▸ Exercise description: Could the lines from the line bearing "Given: Click the Feb label on the time axis" to the end of the records below be copied exactly, with the pictures left out and no other lines added?

════════════════════

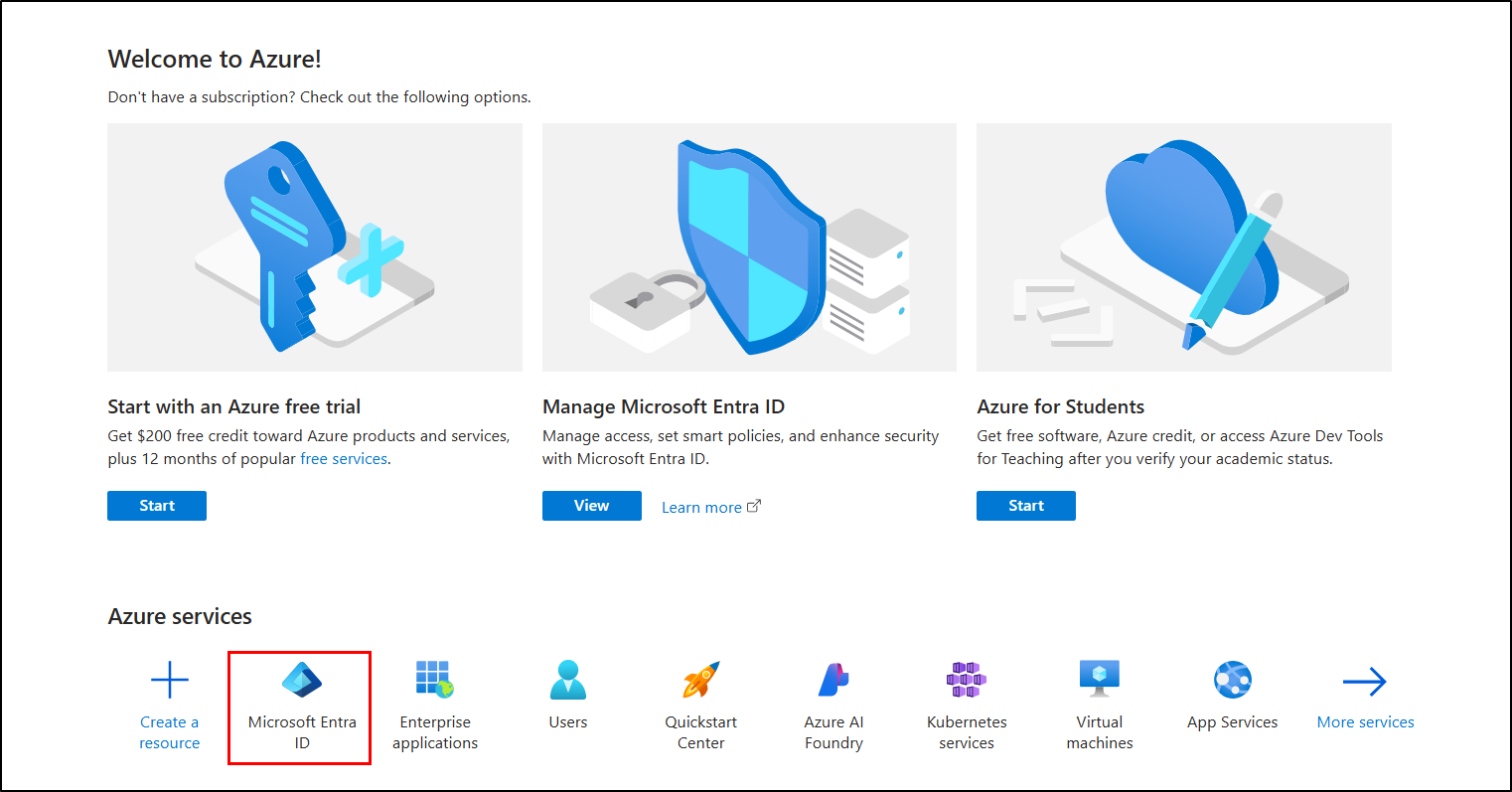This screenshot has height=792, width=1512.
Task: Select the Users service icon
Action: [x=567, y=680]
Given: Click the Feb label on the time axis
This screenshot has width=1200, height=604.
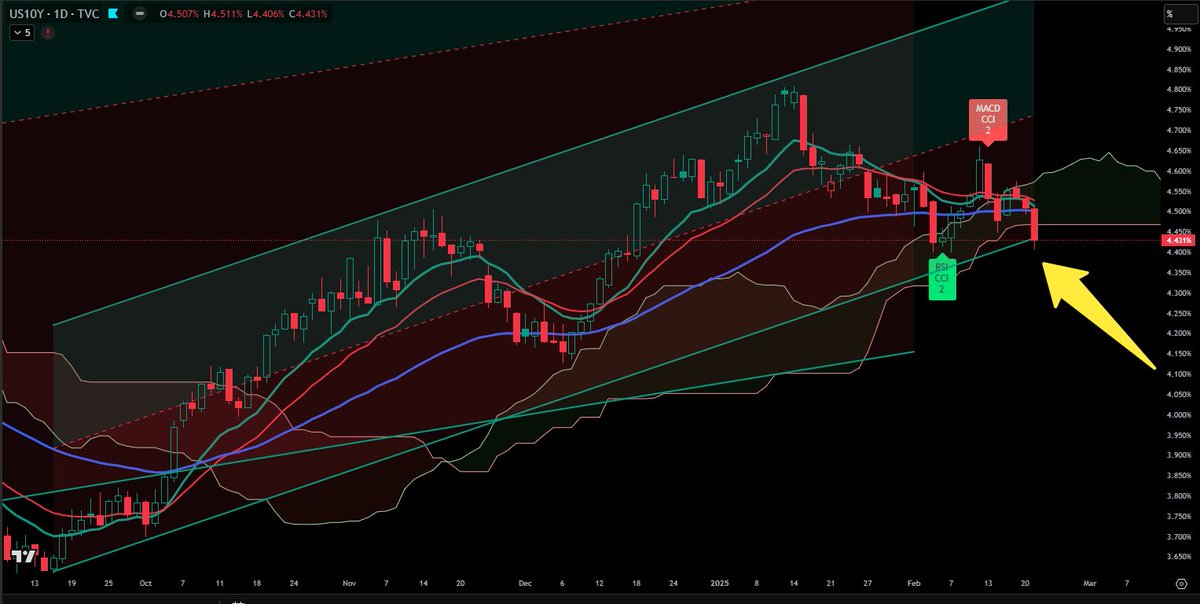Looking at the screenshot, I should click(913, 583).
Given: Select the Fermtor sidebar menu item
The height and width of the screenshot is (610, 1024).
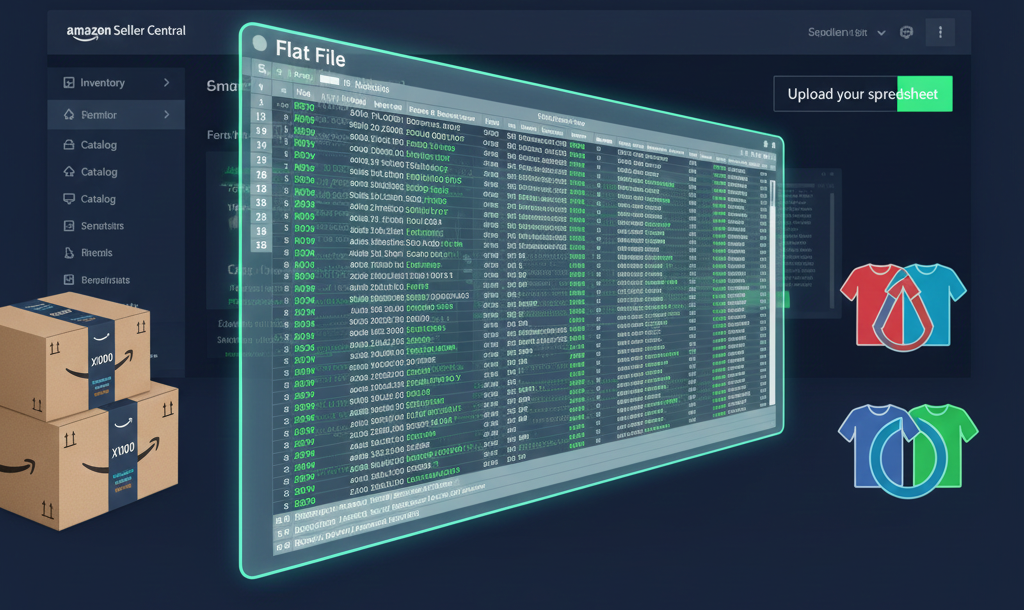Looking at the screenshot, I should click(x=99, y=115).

════════════════════

▸ Exercise result:
Given: Click the Feb label on the time axis
This screenshot has width=1200, height=604.
Looking at the screenshot, I should click(913, 583).
Given: Select the Fermtor sidebar menu item
The height and width of the screenshot is (610, 1024).
Looking at the screenshot, I should click(x=99, y=115).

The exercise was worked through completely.